目的:本试验研究过敏原季节外过敏性哮喘患者循环pDCs的特征。
方法:采用流式细胞仪对20名过敏性哮喘患者和18名健康对照者血液中的粘附分子、共刺激分子、免疫球蛋白受体和趋化因子受体进行定量检测。此外,在采用TLR7和TLR9配体刺激pDCs后,检测IL-6、TNF-α和IFN-α分泌。
结果:过敏性哮喘患者的类浆细胞性树突状细胞中,参与炎症组织归巢的趋化因子受体表达增加,包括CCR2、CCR4、CCR9、CCR10、CXCR2、CXCR5和CXCR6,但淋巴结归巢受体CXCR3表达下调。此外,这些pDCs同时存在活化标志物和Th2相关分子(CD40、CD62L、CD64和FcεRIα)表达增加。相反,哮喘患者pDCs中,TLR-7介导的IL-6、TNF-α和IFN-α分泌显著下降。过敏原季节之前,仅皮质激素吸入治疗(ICS)的患者,TLR-9介导的细胞因子反应受到抑制。CD54和OX40L表达观察到类似的表现。
结论:过敏性哮喘患者的活化标志物、Th2相关分子表达增加,循环pDCs的移动潜力增加。这些变化伴随着TLR7介导的细胞因子反应。ICS治疗对循环pDC的特征存在长期影响。
(林江涛 审校)
Clin Exp Allergy. 2013 Mar;43(3):312-21. doi: 10.1111/cea.12064.

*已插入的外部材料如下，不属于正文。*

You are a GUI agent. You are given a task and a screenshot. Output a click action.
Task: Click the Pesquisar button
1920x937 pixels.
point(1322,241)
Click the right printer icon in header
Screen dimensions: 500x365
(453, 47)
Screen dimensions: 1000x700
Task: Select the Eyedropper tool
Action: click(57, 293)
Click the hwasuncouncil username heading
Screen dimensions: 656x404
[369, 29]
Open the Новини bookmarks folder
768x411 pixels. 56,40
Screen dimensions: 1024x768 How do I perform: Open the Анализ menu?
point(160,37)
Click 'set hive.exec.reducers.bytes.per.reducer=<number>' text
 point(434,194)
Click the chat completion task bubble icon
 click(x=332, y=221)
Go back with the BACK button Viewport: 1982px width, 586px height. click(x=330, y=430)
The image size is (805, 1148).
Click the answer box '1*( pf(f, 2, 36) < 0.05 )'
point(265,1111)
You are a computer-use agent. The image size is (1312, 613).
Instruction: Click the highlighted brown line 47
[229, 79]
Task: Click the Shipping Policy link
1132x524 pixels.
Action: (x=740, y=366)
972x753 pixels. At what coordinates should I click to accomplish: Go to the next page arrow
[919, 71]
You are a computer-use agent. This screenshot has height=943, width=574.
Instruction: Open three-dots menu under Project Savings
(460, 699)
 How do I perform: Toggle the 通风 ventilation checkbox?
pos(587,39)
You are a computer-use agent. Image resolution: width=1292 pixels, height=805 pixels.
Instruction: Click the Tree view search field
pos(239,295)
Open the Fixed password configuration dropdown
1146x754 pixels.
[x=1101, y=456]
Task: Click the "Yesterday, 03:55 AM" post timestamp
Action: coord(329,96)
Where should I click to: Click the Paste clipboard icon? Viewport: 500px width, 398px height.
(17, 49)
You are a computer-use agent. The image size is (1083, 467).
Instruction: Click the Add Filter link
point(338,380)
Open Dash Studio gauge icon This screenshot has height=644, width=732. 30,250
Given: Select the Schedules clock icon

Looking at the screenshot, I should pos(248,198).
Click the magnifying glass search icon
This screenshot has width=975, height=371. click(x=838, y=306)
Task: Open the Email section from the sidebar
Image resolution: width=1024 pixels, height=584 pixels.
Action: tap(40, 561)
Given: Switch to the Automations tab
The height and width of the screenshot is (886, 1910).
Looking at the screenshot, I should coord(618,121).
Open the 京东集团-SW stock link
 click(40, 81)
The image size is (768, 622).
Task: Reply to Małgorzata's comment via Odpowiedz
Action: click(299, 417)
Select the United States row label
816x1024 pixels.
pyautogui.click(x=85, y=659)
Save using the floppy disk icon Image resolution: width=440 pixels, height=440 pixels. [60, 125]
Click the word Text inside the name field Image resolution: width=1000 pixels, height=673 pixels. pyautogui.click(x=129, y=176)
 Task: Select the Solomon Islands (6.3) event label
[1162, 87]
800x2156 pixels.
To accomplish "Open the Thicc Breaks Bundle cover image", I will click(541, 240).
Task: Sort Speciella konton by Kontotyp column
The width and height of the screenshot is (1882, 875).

Plasmacytoid dendritic cells in allergic asthma and the role of inhaled corticosteroid treatment.
Bratke K, Prieschenk C, Garbe K, Kuepper M, Lommatzsch M, Virchow JC.
Source
Department of Pneumology, University of Rostock, Rostock, Germany.
Abstract
BACKGROUND: Plasmacytoid dendritic cells (pDCs) infiltrate sites of acute Th2-dominant inflammation, but their role in allergic asthma remains unclear.
OBJECTIVE: To characterize circulating pDCs from patients with allergic asthma outside their respective allergen season.
METHODS: Adhesion molecules, co-stimulatory molecules, immunoglobulin receptors and chemokine receptors were quantified on blood pDCs from 20 patients with allergic asthma and 18 healthy controls using flow cytometry. In addition, IL-6-, TNF-α- and IFN-α-secretion were analysed after stimulating isolated pDCs with TLR7- and TLR9-ligands.
RESULTS: Plasmacytoid dendritic cells from patients with allergic asthma showed an increased expression of chemokine receptors involved in inflamed tissue homing such as CCR2, CCR4, CCR9, CCR10, CXCR2, CXCR5 and CXCR6, while the expression of the lymph node homing receptor CXCR3 was down-regulated. In addition, these pDCs exhibited a higher expression of activation markers and Th2-associated molecules such as CD40, CD62L, CD64 and FcεRIα. In contrast, TLR7-mediated IL-6-, TNF-α- and IFN-α-secretion was significantly reduced in pDCs from patients with asthma. The TLR9-mediated cytokine response was only suppressed in those patients who were treated with inhaled corticosteroids (ICS) during previous allergen seasons. The same effect was observed for CD54 and OX40L expression.
CONCLUSIONS: We report an increased expression of activation markers, and Th2-associated molecules, and an increased migratory potential of circulating pDCs in allergic asthma. These changes are accompanied by a reduced TLR7-mediated cytokine response. In addition, our results suggest a longterm impact of ICS treatment on the characteristics of circulating pDCs.
Clin Exp Allergy. 2013 Mar;43(3):312-21. doi: 10.1111/cea.12064.